If the patient's door is closed, knock and wait for permission to enter.
Wash your hands when you enter a patient's room as well as when you leave.
Avoid cellphone use. Although this is a controversial issue, some studies suggest that the electromagnetic interference caused by them may affect cardiac and other life monitors. If you must use the phone, excuse yourself and go to the lobby or other designated phone-use areas.
If a physician or nurse comes into the room while you are visiting, leave to give them privacy with the patient.
Avoid asking the patient about any surgery results or what types of medication they may be taking.
Do not visit a hospitalized patient if you are ill or have been around someone who is ill. You might be contagious before your symptoms are evident.
Refrain from offering unsolicited advice about the patient's treatment or any medications they may be taking.

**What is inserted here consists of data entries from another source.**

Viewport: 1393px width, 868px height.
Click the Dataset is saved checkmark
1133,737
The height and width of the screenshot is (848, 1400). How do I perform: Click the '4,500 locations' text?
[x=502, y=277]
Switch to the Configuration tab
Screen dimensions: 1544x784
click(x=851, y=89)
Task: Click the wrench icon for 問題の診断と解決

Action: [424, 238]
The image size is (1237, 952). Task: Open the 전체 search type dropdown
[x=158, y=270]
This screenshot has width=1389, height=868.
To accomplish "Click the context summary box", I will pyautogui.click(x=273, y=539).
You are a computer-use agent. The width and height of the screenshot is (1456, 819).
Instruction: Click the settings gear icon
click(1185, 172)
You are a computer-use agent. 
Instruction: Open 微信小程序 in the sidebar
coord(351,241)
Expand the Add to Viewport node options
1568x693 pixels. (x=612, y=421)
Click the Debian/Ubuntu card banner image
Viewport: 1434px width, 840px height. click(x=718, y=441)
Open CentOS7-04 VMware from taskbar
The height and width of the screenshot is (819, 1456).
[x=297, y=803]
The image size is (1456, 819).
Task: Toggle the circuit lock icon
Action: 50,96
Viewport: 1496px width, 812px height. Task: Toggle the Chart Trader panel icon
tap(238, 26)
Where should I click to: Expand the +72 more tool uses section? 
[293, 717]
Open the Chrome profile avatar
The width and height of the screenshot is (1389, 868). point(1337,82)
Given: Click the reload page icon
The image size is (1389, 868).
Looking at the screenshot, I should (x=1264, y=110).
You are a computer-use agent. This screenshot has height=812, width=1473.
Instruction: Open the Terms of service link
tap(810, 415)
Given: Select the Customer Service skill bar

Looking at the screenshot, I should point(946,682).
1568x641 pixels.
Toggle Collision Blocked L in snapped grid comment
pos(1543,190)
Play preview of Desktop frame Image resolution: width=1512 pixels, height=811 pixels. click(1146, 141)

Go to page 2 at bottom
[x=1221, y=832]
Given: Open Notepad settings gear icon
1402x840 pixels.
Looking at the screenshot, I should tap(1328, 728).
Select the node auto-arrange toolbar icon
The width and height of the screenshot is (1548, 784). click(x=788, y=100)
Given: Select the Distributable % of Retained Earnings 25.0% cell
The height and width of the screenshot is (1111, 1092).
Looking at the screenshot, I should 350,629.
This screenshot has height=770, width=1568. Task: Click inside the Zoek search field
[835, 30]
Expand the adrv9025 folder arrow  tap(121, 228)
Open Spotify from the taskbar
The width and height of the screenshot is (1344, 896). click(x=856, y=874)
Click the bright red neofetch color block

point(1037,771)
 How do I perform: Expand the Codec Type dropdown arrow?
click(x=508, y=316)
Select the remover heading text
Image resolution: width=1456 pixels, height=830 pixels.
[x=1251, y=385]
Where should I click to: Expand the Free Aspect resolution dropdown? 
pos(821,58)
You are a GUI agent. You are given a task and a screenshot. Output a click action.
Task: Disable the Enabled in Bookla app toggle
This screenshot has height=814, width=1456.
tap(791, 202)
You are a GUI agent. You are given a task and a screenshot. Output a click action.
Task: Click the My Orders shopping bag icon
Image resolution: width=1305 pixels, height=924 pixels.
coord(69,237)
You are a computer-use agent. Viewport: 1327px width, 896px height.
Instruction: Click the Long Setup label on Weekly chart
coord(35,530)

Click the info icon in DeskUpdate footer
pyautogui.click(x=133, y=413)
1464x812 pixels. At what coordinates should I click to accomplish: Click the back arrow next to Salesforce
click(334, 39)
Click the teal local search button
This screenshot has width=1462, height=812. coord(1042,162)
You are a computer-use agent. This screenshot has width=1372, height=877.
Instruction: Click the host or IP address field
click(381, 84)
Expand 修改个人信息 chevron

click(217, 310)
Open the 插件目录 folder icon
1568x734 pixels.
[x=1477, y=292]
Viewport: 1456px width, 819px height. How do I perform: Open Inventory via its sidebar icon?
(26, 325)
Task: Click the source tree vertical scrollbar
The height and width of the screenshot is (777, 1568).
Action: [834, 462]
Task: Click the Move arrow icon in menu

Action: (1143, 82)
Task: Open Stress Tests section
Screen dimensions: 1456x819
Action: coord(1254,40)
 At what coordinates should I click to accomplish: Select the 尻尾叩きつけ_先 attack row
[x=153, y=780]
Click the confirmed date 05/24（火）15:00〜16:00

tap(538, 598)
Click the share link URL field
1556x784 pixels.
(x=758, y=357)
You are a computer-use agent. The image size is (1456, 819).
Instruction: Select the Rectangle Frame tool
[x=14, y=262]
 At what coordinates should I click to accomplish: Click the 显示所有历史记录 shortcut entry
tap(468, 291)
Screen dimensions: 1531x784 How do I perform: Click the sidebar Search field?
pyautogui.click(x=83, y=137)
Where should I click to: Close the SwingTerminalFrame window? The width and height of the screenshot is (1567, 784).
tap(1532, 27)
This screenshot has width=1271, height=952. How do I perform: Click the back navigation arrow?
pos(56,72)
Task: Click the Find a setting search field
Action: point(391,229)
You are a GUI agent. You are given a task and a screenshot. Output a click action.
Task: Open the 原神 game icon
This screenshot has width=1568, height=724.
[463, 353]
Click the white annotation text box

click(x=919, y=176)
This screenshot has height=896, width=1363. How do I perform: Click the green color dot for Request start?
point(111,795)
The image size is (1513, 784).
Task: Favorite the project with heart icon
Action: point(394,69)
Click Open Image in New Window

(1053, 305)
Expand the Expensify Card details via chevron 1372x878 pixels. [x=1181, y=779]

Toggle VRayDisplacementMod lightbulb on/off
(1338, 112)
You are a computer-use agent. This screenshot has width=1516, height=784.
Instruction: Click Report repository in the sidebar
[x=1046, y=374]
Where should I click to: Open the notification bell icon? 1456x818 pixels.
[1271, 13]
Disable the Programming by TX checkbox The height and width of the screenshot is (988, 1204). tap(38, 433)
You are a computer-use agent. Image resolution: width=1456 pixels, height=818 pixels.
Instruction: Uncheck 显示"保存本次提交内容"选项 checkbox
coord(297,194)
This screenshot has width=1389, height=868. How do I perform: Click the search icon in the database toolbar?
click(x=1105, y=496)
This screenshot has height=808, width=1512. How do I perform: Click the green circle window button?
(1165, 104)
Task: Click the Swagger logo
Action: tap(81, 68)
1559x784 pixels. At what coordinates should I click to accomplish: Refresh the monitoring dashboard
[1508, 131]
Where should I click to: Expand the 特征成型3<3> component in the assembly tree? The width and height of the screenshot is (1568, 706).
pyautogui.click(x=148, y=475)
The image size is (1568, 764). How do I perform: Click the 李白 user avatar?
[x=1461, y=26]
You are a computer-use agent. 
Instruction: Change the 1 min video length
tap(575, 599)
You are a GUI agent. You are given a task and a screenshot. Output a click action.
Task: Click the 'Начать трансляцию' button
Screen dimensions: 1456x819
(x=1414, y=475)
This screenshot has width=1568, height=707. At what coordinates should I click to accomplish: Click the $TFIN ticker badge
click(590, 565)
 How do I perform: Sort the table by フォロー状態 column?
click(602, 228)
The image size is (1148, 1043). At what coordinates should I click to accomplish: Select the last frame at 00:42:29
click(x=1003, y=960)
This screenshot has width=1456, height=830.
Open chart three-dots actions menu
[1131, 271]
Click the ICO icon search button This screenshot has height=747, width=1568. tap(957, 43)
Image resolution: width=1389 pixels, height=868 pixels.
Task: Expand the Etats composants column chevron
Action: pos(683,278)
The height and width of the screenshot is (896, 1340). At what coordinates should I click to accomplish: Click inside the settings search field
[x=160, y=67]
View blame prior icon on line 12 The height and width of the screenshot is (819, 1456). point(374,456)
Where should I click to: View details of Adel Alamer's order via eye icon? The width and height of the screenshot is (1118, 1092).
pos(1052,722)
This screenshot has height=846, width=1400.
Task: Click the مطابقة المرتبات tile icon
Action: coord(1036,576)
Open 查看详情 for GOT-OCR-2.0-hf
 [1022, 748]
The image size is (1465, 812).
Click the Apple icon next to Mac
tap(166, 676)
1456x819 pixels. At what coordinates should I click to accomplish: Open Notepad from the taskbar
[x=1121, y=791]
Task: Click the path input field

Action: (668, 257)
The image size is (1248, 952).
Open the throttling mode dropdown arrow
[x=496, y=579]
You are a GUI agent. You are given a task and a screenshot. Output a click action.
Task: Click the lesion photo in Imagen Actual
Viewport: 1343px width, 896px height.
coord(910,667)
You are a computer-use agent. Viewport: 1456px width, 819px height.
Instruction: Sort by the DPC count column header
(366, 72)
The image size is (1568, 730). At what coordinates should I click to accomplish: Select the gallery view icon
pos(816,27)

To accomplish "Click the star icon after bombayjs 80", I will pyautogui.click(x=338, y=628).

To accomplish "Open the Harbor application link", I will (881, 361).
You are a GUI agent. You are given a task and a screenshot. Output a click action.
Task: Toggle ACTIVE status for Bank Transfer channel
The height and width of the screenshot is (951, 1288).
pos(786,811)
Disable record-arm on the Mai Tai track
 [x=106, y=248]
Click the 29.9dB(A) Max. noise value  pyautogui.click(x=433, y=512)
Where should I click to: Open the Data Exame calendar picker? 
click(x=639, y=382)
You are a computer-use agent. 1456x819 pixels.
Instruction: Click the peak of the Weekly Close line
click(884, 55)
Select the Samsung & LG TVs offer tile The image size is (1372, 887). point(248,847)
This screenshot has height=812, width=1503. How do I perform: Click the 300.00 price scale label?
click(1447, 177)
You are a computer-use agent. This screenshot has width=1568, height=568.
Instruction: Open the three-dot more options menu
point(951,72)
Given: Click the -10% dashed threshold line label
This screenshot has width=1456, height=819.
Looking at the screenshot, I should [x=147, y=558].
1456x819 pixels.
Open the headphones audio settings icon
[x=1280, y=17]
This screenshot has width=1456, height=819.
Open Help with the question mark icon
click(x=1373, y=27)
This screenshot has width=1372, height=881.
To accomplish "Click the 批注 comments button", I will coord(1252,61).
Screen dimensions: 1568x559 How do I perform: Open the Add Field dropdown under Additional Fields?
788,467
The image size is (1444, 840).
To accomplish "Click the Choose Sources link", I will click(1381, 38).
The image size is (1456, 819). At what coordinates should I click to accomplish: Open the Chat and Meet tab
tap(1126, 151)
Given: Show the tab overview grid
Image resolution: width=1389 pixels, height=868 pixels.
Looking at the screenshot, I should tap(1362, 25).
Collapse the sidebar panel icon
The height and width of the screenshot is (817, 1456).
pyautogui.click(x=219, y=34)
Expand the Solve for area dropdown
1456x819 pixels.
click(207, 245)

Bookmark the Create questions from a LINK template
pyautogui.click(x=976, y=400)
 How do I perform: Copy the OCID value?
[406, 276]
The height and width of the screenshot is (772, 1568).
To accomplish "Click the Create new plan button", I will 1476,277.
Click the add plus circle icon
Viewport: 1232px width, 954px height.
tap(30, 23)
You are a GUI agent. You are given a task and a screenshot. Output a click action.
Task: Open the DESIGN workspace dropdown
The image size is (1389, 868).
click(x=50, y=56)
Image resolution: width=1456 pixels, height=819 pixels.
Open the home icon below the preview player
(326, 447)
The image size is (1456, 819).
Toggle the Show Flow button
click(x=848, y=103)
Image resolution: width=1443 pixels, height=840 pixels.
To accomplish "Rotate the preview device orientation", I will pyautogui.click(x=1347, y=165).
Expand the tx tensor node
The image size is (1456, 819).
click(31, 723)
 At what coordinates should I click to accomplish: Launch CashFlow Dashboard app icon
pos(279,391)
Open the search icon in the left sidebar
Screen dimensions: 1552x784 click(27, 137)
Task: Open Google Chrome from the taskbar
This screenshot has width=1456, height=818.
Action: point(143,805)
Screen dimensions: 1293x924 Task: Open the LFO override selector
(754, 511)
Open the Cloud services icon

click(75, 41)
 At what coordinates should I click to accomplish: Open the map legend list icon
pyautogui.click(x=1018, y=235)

Avoid putting your purse on a patient's bed, nightstand or other personal areas. Purses can harbor and spread bacteria.
Leave children at home. They may be frightened by seeing things they are too young to understand, such as blood, catheters, chest drainage tubes, rods in parts of the patient's body etc. Also, they could be exposed to bacteria or a virus their body has yet to develop immunity to. Older children may expose the patient to a virus or bacteria that may be spreading within their school. Additionally, because children are innately curious, they may begin to explore the patient's room and inadvertently expose themselves to potential hazards.
Be respectful of other patients who may be sharing a room with your friend or loved one. Speak in a low tone, and avoiding numerous visitors at one time.
Do not use the patient's bathroom; instead, find one that is for visitors.
Do not bring in large plants or delicate items that could break.
Avoid bringing chairs from other rooms to accommodate more than two visitors. Many hospital rooms have a policy of two chairs per patient. This is for fire safety regulations and to maintain easy access to the patient should an emergency occur. Hospital personnel shouldn't have to dart around chairs to reach your loved one, nor should they have to spend time returning them after you leave.
Being in the hospital can be an enormously stressful time for patients and their loved ones. Hospitals can be a frightening place for those experiencing illness, injury or surgery, and seeing friends and loved ones at that time can be of great comfort. However, be sure that your behavior during a visit helps to heal, not hurt their recovery.
A special thank you to the nurses of Charleston Area Medical Center and Thomas/Saint Francis hospitals not only for their help and suggestions for this column, but for what they do on a daily basis -- taking care of us when we need it most!